Zuñiga's parents are immigrants from Nicaragua. He grew up between there and San Francisco with a strong awareness of inequality and discrimination that exists in the United States. He attended the University of California at Berkeley, graduating with a Bachelor of Arts in Practice of Art and English Literature and a minor in Spanish Literature in 1994. He then attended Carnegie Mellon University in Pittsburgh, receiving a Master of Fine Arts in 1999.[8]
Vagamundo is a 2002 online and mobile cart project for the street.[9] It comprises a video game that brings light to the plight of undocumented immigrant labor in New York City.[10] Made at Harvestworks Media Center in New York City, with audio by John Arroyo, Vagamundo has been presented in exhibitions at Exit Art, American Museum of the Moving Image, Bellwether Gallery, The Kitchen's street fair in Chelsea, Manhattan, festivals in Chicago and Los Angeles, and an evening at Columbia University's Computer Music Center.[11] [12] [13]

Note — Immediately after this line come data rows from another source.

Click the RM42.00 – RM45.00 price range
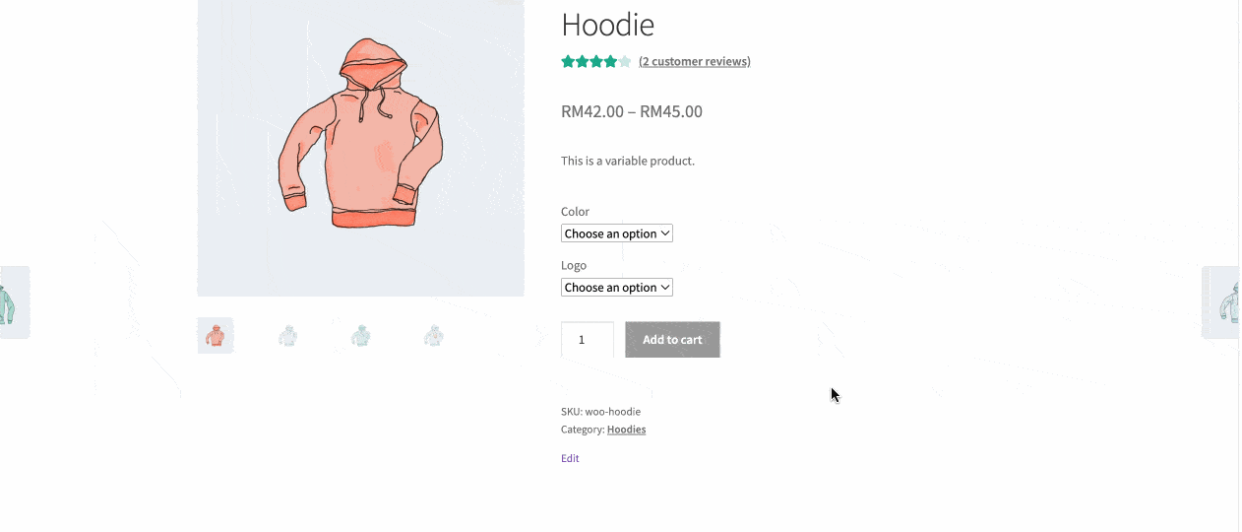Screen dimensions: 1242x532 (x=632, y=111)
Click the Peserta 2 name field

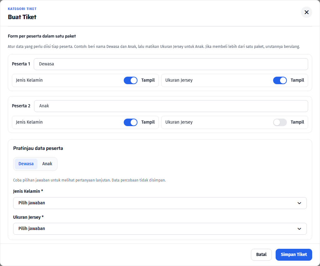coord(171,106)
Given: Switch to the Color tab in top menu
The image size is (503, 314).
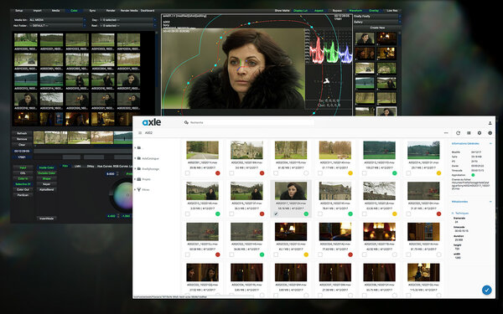Looking at the screenshot, I should click(74, 11).
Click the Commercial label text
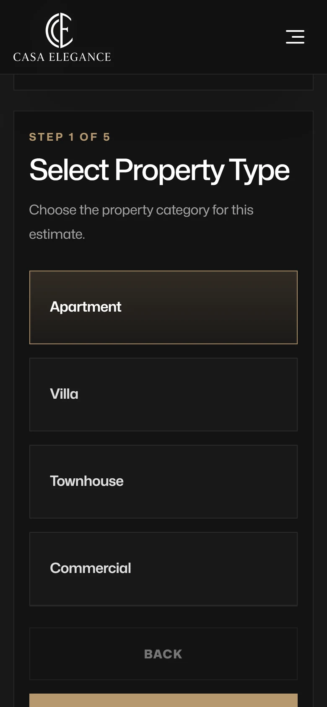The height and width of the screenshot is (707, 327). point(91,568)
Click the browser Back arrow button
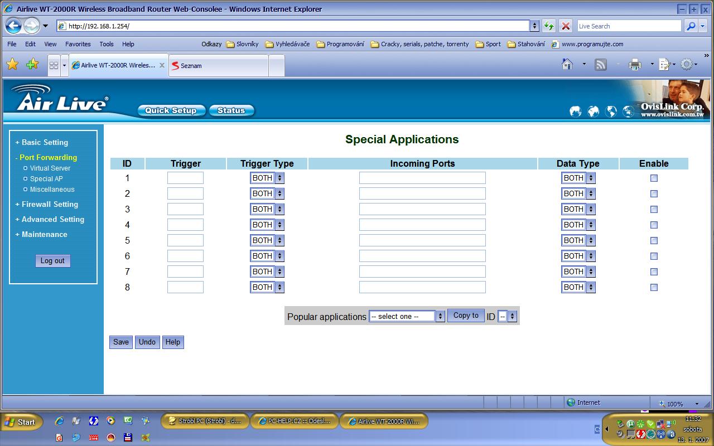The image size is (714, 446). click(14, 26)
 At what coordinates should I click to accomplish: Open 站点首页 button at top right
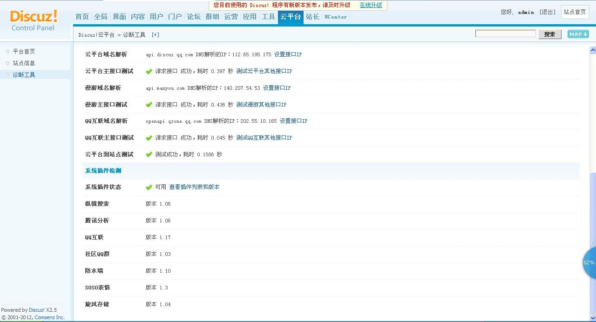tap(575, 12)
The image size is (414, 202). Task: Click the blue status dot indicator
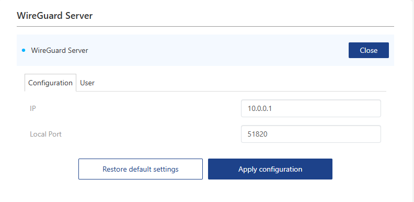[x=24, y=50]
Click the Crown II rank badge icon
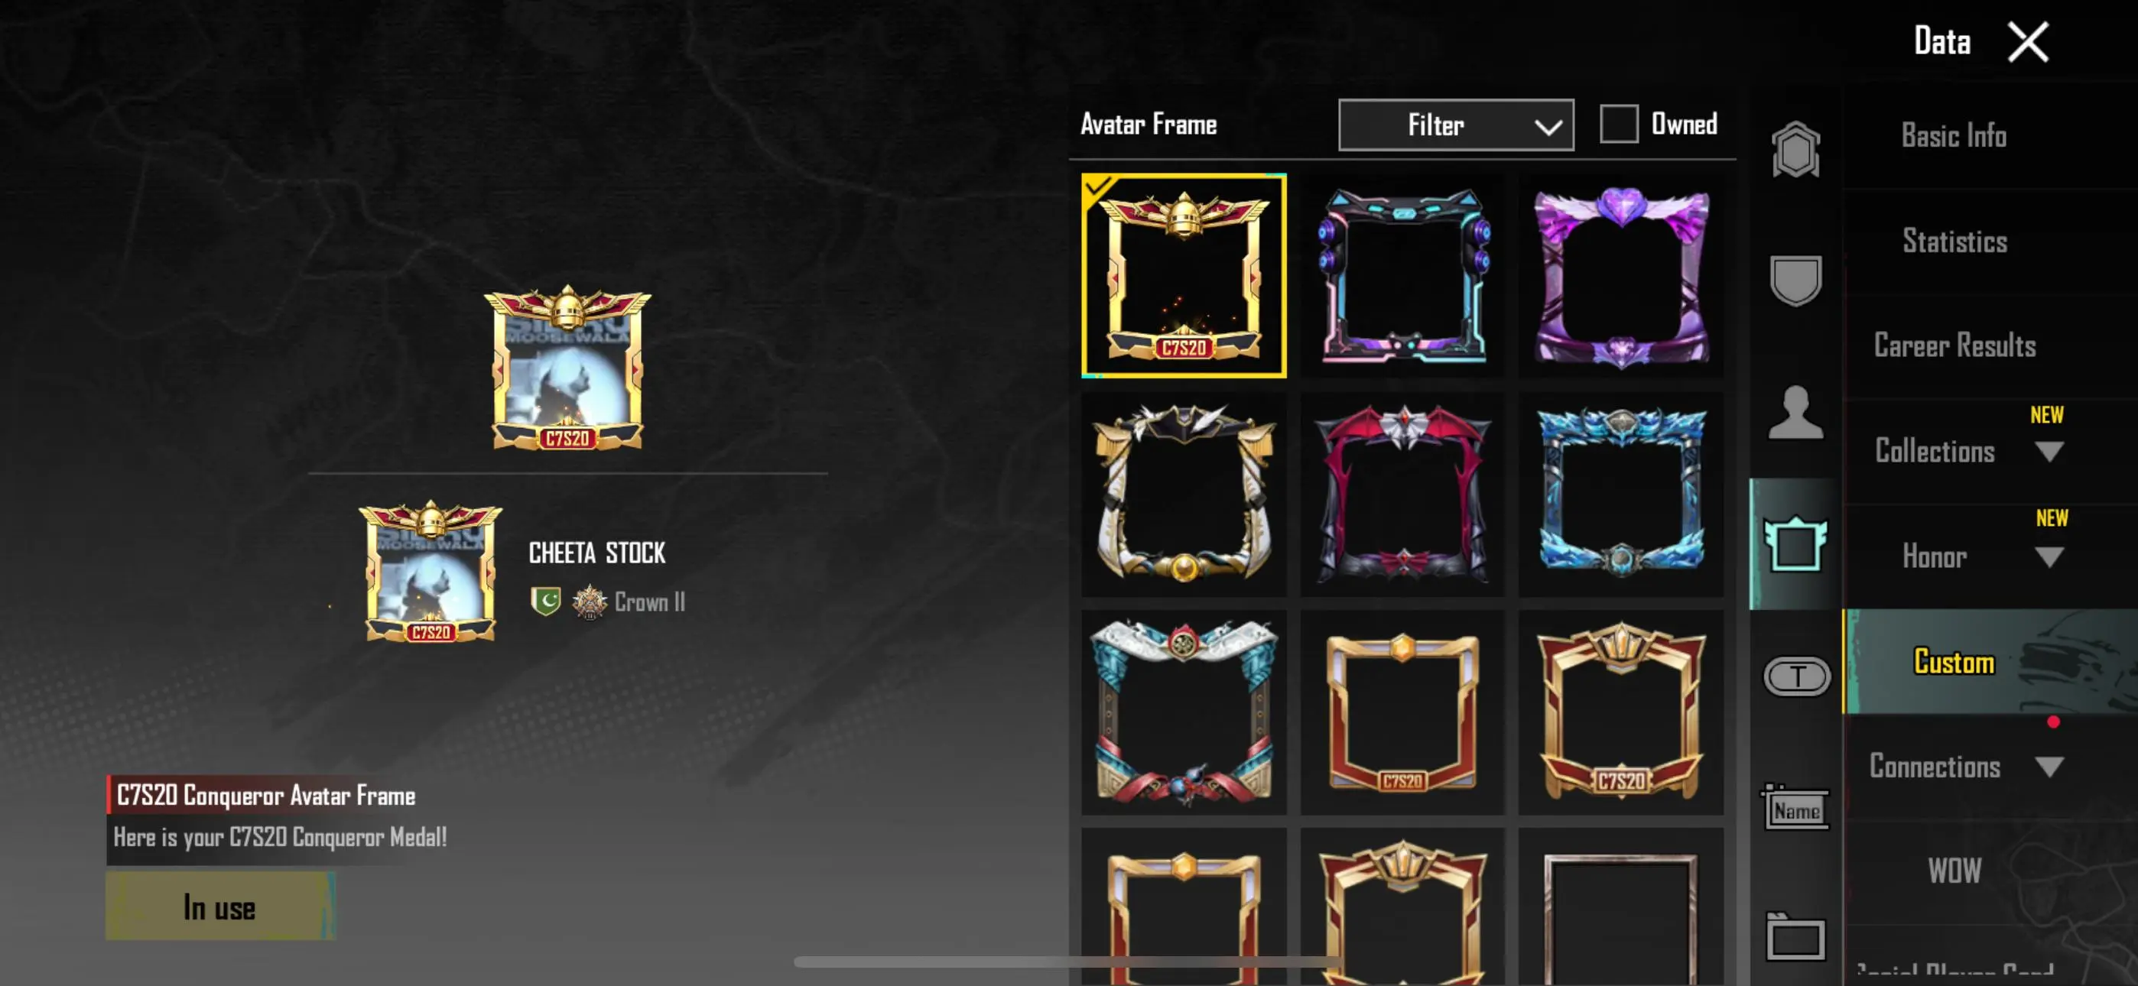Screen dimensions: 2138x986 [589, 601]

Nexum ATM is a 2003 interactive video sculpture in the form of an ATM that presents a history of aggressive intervention by the US in ten small, poor countries or states, namely, Cuba, Mexico, Nicaragua, Panama, Hawaii, Philippines, Iran, Vietnam, Iraq, and Somalia.[14] Accompanying the physical ATM is the NEXUM ATM website, an informational depository to contest the actions of the Bush administration by presenting information and links toward civil mobilization.[15]
Public Broadcast Cart is a shopping cart outfitted with a microphone, amplifier, speakers, miniFM transmitter, and a laptop with a wireless card in 2003.[16] The shopping cart was designed to enable any pedestrian to become an active producer of a radio broadcast, transmitting to their immediate area via FM frequency and to The Thing.net's online radio station.[17] It was presented in City Hall Park in New York City[18] and Linz, Austria.[17]
Commissioned by the New Museum in New York City, FROM DARKNESS TO DAYLIGHT was a 2004 video installation that reflected on the history and the future of Manhattan's Bowery neighborhood.[19] The sculptural part of the work was made of a series of large ducts that had been interwoven and inserted with monitors featuring computer-animated characters reflecting different histories of the Bowery. Each animation is based upon an actual resident of the Bowery and features recorded interviews of each.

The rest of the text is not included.